Filière fruits biologique

En agriculture biologique, qui représente environ 25% des surfaces arboricoles, les options de lutte sont plus limitées. Outre les huiles blanches et les argiles qui offre des efficacité limitées, l’azadirachtine, issue de l’arbre de neem, est employée pour traiter les fruits à pépins, même si elle est classifiée comme substance Cancérigène, Mutagène ou Reprotoxique (CMR). Concernant les fruits à noyau, l’huile essentielle d’orange douce est une option, mais ces produits, ne disposant pas d’AMM, sont seulement autorisés de façon dérogatoire et sans assurance de renouvellement pour les campagnes futures.

Si des moyens de lutte prophylactiques existent, ils ne permettent pas d’éviter les infestations. De plus, les arboriculteurs ont peu de marge de manœuvre concernant les pratiques culturales qui nécessitent de repenser l’implantation des vergers.  La filière recherche activement des moyens de lutte efficaces et sans danger pour l’Homme et l’environnement.

Filière betterave : le déclin des défenses

La gestion des pucerons dans la filière betterave était assurée par le traitement des semences avec des substances de la famille des néonicotinoïdes (imidaclopride, thiaméthoxame) parfois associé à des pyréthrinoïdes (téfluthrine). Le retrait des néonicotinoïdes en 2018 a laissé les agriculteurs désarmés face aux attaques de pucerons et a entrainé des pertes de rendements importants ce qui a conduit à l’octroi d’une dérogation jusqu’en 2023. Sans ces traitements, les agriculteurs se retrouvent non seulement obligés d’avoir recours à des traitements curatifs autrefois superflus, mais également au pied du mur avec des options limitées pour lutter efficacement contre les invasions de pucerons. Même lorsque des traitements alternatifs sont appliqués, ils se révèlent souvent insuffisants pour maintenir les populations de pucerons en dessous des seuils critiques.
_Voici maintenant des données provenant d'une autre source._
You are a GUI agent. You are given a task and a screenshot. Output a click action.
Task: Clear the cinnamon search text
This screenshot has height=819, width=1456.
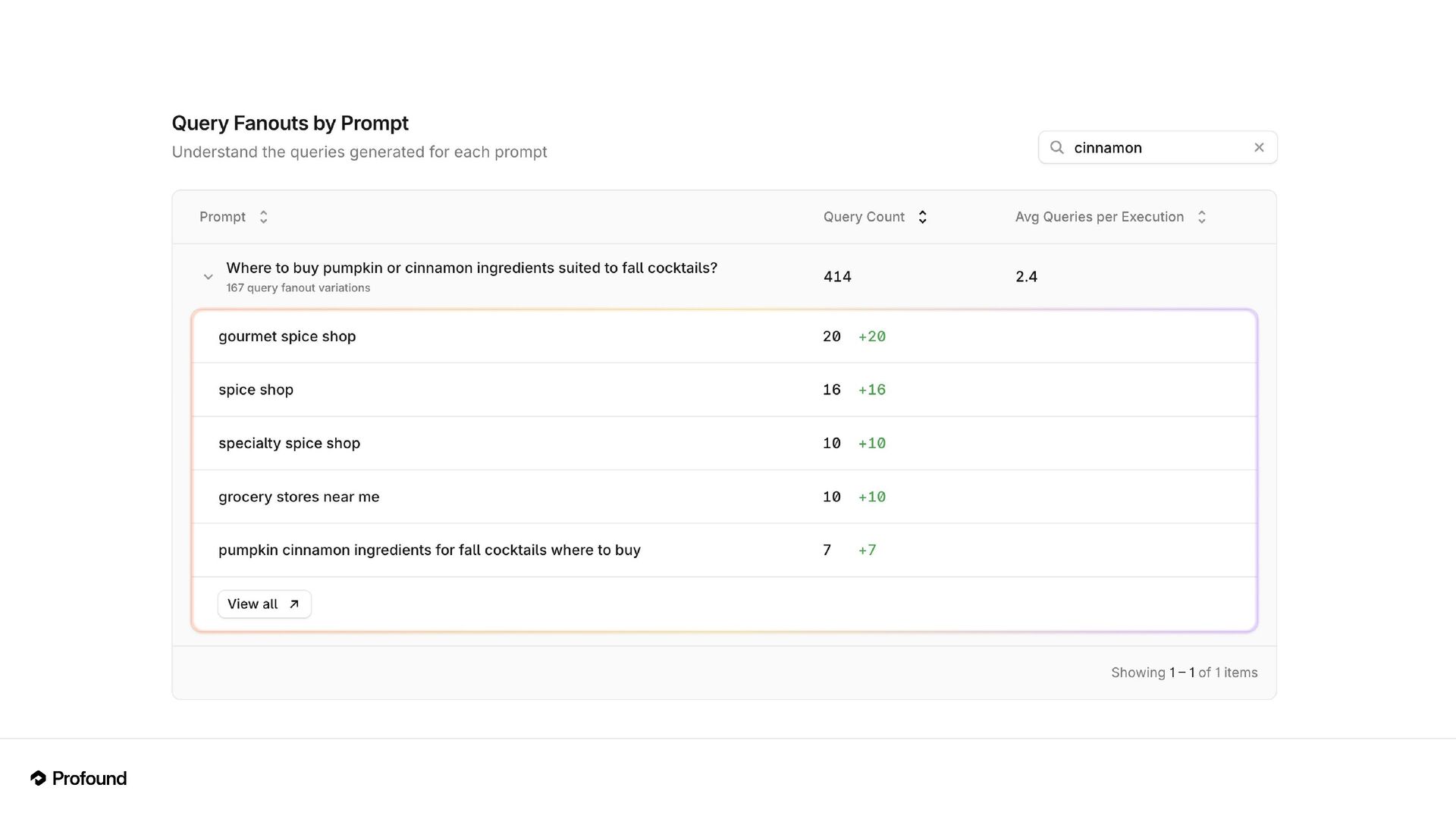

À ce jour, les alternatives rapidement mobilisables sont des produits phytopharmaceutiques de synthèse comme le flonicamide (substance active du Teppekki®) disposant d’une AMM pour usage sur betterave et le spirotétramate (substance active du Movento®) à titre dérogatoire en 2023. Face à l’urgence, un Plan National de Recherche et d’Innovation nommé «vers des solutions opérationnelles contre la jaunisse de la betterave sucrière» a été mis en place depuis 2021, matérialisant le besoin urgent de développer des produits de lutte sains, efficaces et rapidement mobilisables.